Another Republican, Rep. Chuck Edwards of North Carolina, hard hit by Hurricane Helene, said it was an “outrageous rumor” and “was NOT geoengineered by the government. Nobody can control the weather.”

Does this kind of hooey stop Greene from belting out her looney tunes? Fat chance of that. Earlier this year, she claimed an eclipse — a phenomenon that is predicted years in advance and has been occurring over many millennia — was a sign from God that people should repent. “God is sending America strong signs to tell us to repent. Earthquakes and eclipses and many more things to come. I pray that our country listens.”

God says America isn’t even in the Top Ten of countries experiencing earthquakes. Not even close. Indonesia has the highest frequency of earthquakes, over 1,600 every year. This nation is located on the Pacific Ring of Fire where 90% of earthquakes of the world originate.

As for eclipses, I suspect God would tell her she needs to pray for forgiveness for politicizing a weather event that killed more than 230 people, caused an estimated $30 billion in damage and left millions without power. He said that was worse than any eclipse He ever created and that she is the one who should be listening and repenting. He said that NASA has a website listing eclipses that are scheduled until the year 3000, when Greene will be 1,026 years old and not in a position to use His name in vain anymore. You can bet God will handle that matter personally. (“Keep your seat, St. Peter. This one is mine.”) I doubt anything God says would get her attention, anyway. Marjorie Taylor Greene only listens to Donald Trump, and Trump is busy at the moment trying to convince us that tomcats are eating all the immigrants in Springfield, Ohio, (or is it the other way around?) Besides, NASA’s website is fake. NASA is fake. The year 3000 is fake.
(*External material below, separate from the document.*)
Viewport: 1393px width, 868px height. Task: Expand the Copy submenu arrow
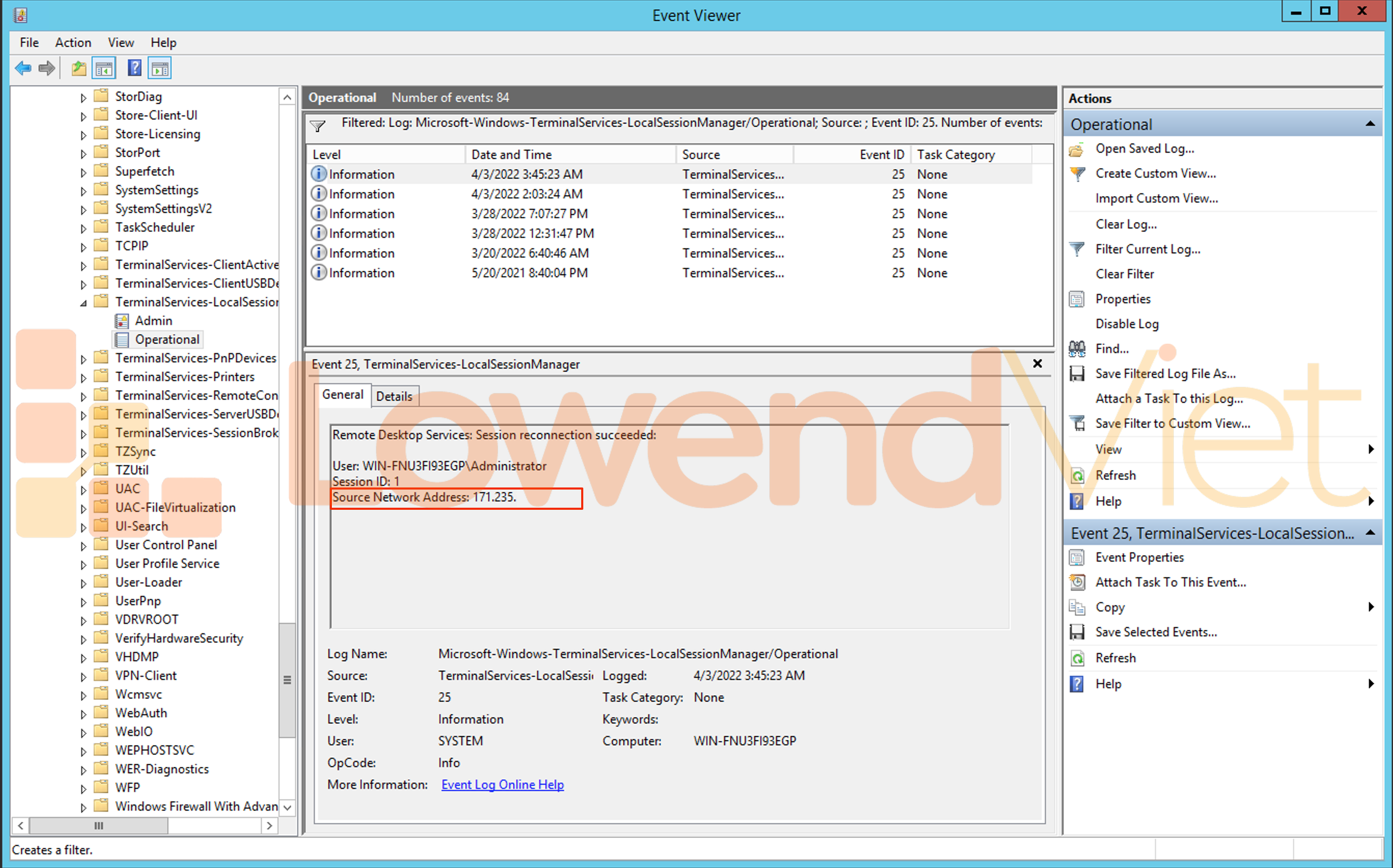pyautogui.click(x=1371, y=607)
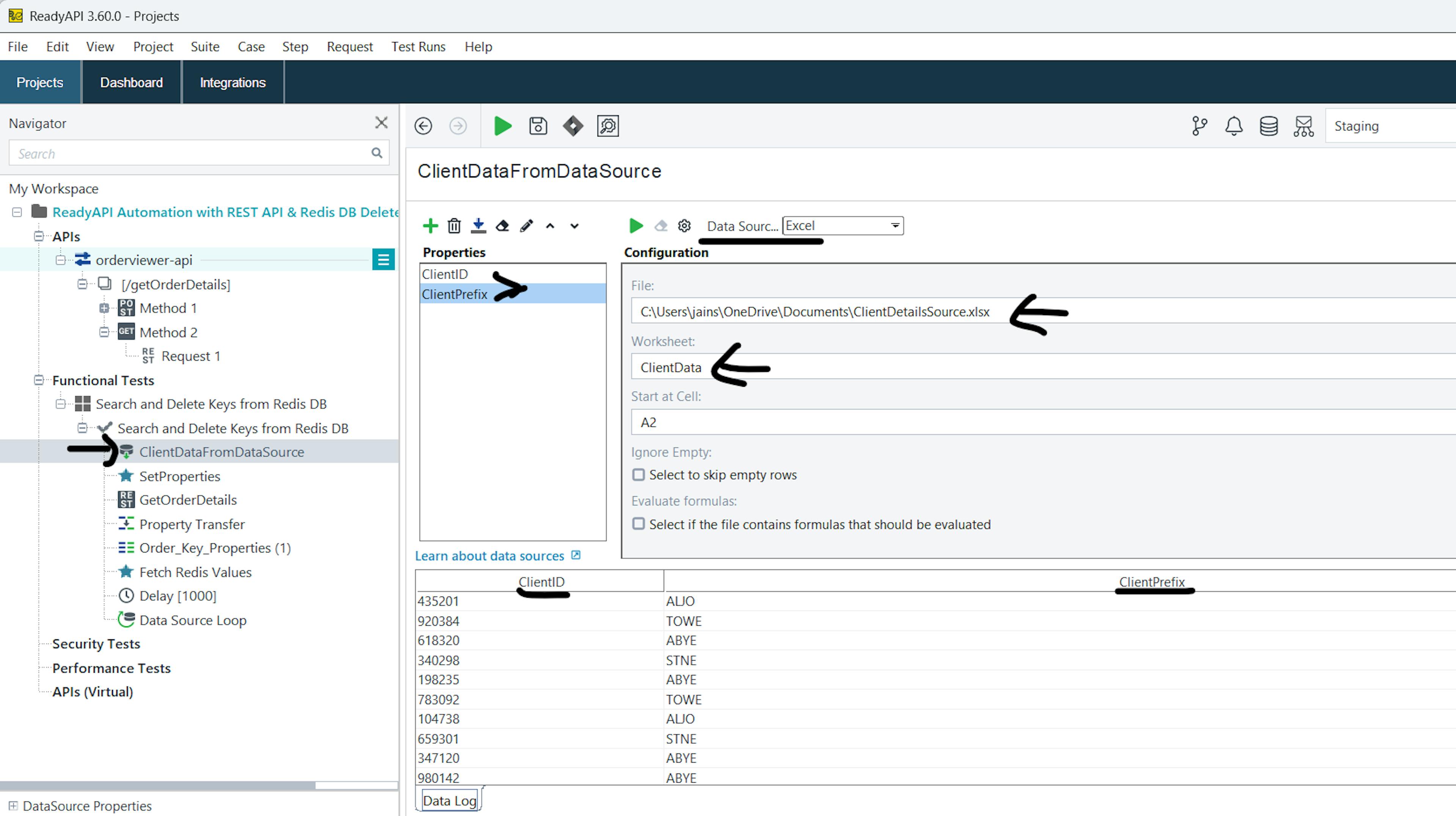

So, evidently, are the space lasers that Greene suggested caused the wildfires in California that killed over 100 people and scorched 2 million acres in 2018. She said the blazes were not natural. They had been started by the local utility, Pacific Gas & Electric, in conjunction with the Rothschild family, using a Jewish space laser (I assume all the Gentile space lasers were booked that day) in order to clear room for a high-speed rail project. Couldn’t the Rothschilds have just used a match?

I think she has backed off that claim, but I know I am not going to ask her about it. In March, a British reporter innocently posed the question about Jewish space lasers to MTG, and she promptly told the guy, “Why don’t you f— off? How about that?”